Exercise tasks:
a – In the text on the Goodroot radio interview, how much healthcare waste spending has Goodroot committed to eliminate from the system by 2025?
b – Continue the text on the Goodroot radio interview, starting after its last sentence.

Text under study:
^^^^^^^^^^^^^^^^
WNPR Connecticut Public Radio recently interviewed Goodroot CEO Mike Waterbury during “All Things Considered” about our mission to lower healthcare costs.
In his last question of the interview, host John Henry Smith asks about the $30 billion in healthcare waste spending that Goodroot has committed to eliminate from the system by 2025. This speaks to the core of the Goodroot vision for a healthcare system with greater affordability and access. And the relationship between affordability and access is critical.
One-third of Americans have not filled a prescription for a drug they need because of the cost. When transparency replaces inefficiency in the system, and payers are no longer paying more than they should have to for drugs, that doesn’t have to hurt the healthcare industry. As costs come down, accessibility will increase and make up the difference.
Read more of this March 3, 2021 interview below, edited for length and clarity.
JOHN HENRY SMITH: For Connecticut Public Radio, I’m John Henry Smith. In his budget address last month, Governor Ned Lamont mentioned that private-sector companies in Connecticut are working to lower drug prices.
^^^^^^^^^^^^^^^^
Data extracts:

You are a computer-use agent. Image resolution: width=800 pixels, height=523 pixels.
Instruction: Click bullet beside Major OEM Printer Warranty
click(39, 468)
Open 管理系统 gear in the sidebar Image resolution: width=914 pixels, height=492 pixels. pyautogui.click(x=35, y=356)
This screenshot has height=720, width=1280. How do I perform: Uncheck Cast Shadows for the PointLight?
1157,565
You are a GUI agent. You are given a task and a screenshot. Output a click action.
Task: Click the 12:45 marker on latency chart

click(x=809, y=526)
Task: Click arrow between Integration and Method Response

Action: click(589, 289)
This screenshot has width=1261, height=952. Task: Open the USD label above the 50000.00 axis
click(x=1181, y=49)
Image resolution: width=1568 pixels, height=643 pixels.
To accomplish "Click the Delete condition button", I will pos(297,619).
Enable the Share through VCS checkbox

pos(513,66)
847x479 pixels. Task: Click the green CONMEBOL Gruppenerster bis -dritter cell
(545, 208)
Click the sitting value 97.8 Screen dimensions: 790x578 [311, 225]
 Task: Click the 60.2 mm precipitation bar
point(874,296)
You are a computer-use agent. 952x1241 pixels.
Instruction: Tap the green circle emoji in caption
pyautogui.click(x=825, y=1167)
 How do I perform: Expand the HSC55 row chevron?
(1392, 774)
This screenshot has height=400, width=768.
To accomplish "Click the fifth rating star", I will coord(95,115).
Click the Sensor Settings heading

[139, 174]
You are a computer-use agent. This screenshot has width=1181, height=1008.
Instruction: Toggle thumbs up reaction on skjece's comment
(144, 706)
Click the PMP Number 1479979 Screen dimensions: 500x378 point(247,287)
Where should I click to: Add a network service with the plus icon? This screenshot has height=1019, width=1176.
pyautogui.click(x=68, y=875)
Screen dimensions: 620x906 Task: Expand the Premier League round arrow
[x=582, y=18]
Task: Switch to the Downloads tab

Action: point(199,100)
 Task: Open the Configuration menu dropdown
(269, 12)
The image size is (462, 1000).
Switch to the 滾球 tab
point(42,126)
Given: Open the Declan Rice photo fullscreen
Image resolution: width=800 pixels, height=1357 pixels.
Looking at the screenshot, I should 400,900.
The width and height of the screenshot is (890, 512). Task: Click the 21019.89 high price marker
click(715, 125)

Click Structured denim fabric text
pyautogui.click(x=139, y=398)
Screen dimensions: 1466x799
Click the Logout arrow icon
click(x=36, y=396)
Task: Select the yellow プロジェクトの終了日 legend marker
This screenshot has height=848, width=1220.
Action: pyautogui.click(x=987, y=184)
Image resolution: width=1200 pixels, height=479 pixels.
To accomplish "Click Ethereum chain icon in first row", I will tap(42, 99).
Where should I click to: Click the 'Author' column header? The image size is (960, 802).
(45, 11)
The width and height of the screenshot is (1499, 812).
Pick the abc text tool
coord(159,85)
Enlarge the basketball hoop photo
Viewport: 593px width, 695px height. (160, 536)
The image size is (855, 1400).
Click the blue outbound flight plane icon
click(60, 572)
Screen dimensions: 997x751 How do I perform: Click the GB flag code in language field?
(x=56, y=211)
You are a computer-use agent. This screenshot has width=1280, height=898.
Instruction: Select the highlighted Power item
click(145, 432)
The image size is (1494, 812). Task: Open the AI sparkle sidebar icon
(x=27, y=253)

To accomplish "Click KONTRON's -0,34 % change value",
^^^^^^^^^^^^^^^^
Numbered responses:
a – $30 billion.

b –
To talk more about this, I’ve invited Mike Waterbury to the program. He is the CEO of Goodroot, a Canton-based company that he says saves — or has saved employers and consumers $800 million in healthcare costs since 2015.
Mike, what exactly does Goodroot do, and how do you come up with the idea that you guys have saved consumers $800 million in healthcare costs?
MIKE WATERBURY: Goodroot is a family of companies. We have five companies today and we want to bring 20 to 25 companies to do this. We provide transparency and we are looking at alternatives to how drugs are covered at what price. And the more people that we can get using that service and creating leverage in the industry, the more we can show the industry what the true costs are after you take out all the different costs that exist in between a manufacturer and the consumer, and then ultimately have an influence on what drugs are covered at what price.
JOHN HENRY SMITH: Do you have a message for consumers out there who want to drive down their own drug cost?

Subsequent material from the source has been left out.